The relative intensity, R, of the reflected light at the interfaces of the glass and cell is given by

$$ {\text{R }} = \left( {\frac{{r_{g} - r_{c} }}{{r_{g} + r_{c} }}} \right)^{2} $$
(1)
$$ r_{c } = \, r_{g} \times \frac{1 - \sqrt R }{1 + \sqrt R } $$

where rc = Refactive index of cell; rg = refractive index of glass.

In this case, the refractive index of a-C:H, a-C:H:Si (SD) or a-C:H:N thin film coating has to be substituted in the above equation:

$$ {\text{R }} = \left( {\frac{{r_{SD} - r_{c} }}{{r_{SD} + r_{c} }}} \right)^{2} $$
(2)
$$ r_{c } = \, r_{SD} \times \frac{1 - \sqrt R }{1 + \sqrt R } $$

The cytoplasmic content of the cells follows the distribution of the cellular attachments on the substrates/samples.
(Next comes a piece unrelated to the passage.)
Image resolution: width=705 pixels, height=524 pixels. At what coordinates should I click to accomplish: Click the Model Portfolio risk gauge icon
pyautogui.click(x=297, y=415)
Therefore, regions of focal or more condensed cellular attachment imply heavy density of cytoplasm and a relatively higher refractive index. The cellular microfilaments and cytoskeleton are condensed in the region of attachment, thereby allowing less amount of light to pass through and thus a higher refraction occurring. Well spread cells on the other hand have more widely distributed cytoplasmic content since the volume of the cytoplasm is relatively the same (the larger the area, the lesser the thickness for the same volume of material inclusion). However, there has to be an assumption that the same thickness of protein interlayer exists between every cell and the substrate at the points of cell attachment, and at regions where there is no attached cells but just layer of protein/culture media. For further reading refer to [183, 184].

  • Further investigation on the role of surface charges is needed. By applying a small electric field (not to affect the cells) through the film while the cells are growing in culture will help to redistribute the charges (11.39).

    Fig. 11.39
    figure 39

    Schematics of the layout for applying electric field on the coatings with seeded cells in culture

  • Similarly, impedance spectroscopy can be used to monitor the cell growth and distribution on the a-C:H, a-C:H:Si and a-C:H:N thin film coatings in situ.

  • For a-C:H, a-C:H:Si and a-C:H:N to find their way into routine use as biomedical prostheses, they need to be tested in vivo with animals with close physiological relation with the humans, e.g. the baboons.

  • Extensive clinical trials of a-C:H, a-C:H:Si and a-C:H:N coated implant.